The Fixed-Point Problem

Most ‘‘chicken-egg’’ problem can be solved by fixed-point equations. Under symmetric truth-telling strategies, all committees have the same success probability $q$. The number of external failures follows $\text{Binomial}(|I|-1, 1-q)$, leading to the fixed-point equation:

$$q = \sum_{z=0}^{|I|-1} \binom{|I|-1}{z} (1-q)^z q^{|I|-1-z} \cdot \mathbb{P}\left(\text{Binomial}(n,p) \geq \theta + \gamma z\right)$$

For large $n \to \infty$, using the normal approximation: $$q = \sum_{z=0}^{|I|-1} \binom{|I|-1}{z} (1-q)^z q^{|I|-1-z} \cdot \Phi\left(\frac{np - \theta - \gamma z}{\sqrt{np(1-p)}}\right)$$

In the limit $|I| \rightarrow \infty$ with $\delta = \gamma |I|$ fixed, this becomes: $$q = \Phi\left(\frac{np - \theta - \delta(1-q)}{\sqrt{np(1-p)}}\right)$$

Existence and Uniqueness of Equilibria

Since there is no other way around than enumerating if every possible strategy satisfies the incentive compatibility, the key mathematical questions become:

1. Existence: When does a solution $q^* \in [0,1]$ exist?
2. Uniqueness: When is the solution unique?
3. Stability: When are equilibria robust to perturbations?

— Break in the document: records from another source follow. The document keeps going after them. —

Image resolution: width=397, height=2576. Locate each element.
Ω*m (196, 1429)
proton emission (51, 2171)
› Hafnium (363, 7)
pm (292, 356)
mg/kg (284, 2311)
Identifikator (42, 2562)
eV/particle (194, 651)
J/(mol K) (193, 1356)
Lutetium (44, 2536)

Uniqueness condition: The mapping $T(q) = \Phi\left(\frac{np - \theta - \delta(1-q)}{\sqrt{np(1-p)}}\right)$ is a contraction when: $$\frac{\delta \phi\left(\frac{np - \theta - \delta(1-q)}{\sqrt{np(1-p)}}\right)}{\sqrt{np(1-p)}} < 1$$

where $\phi$ is the standard normal density. This is guaranteed when $\delta$ is sufficiently small relative to $\sqrt{np(1-p)}$.

Multiple equilibria: For large $\delta$, the system can exhibit bistability with equilibria near $q = 0$ and $q = 1$, separated by an unstable interior equilibrium. So the interpretation is, the more coupling between holons, the more chaotic it becomes. Below is kind of a relationship between $q$ and the prior $p$, the theoretical plot got twisted because at some of the $p$ the fixed point equations can’t be solved.

With a simple set up like this it’s already not very computationally convenient for seeking the equilibrium, so you can imagine how hard it is for general Bayesian Nash equilibrium.

The motivation of coming up with a system like this is still something I couldn’t figure out, because what do I know. But we should call it what it is. LOL.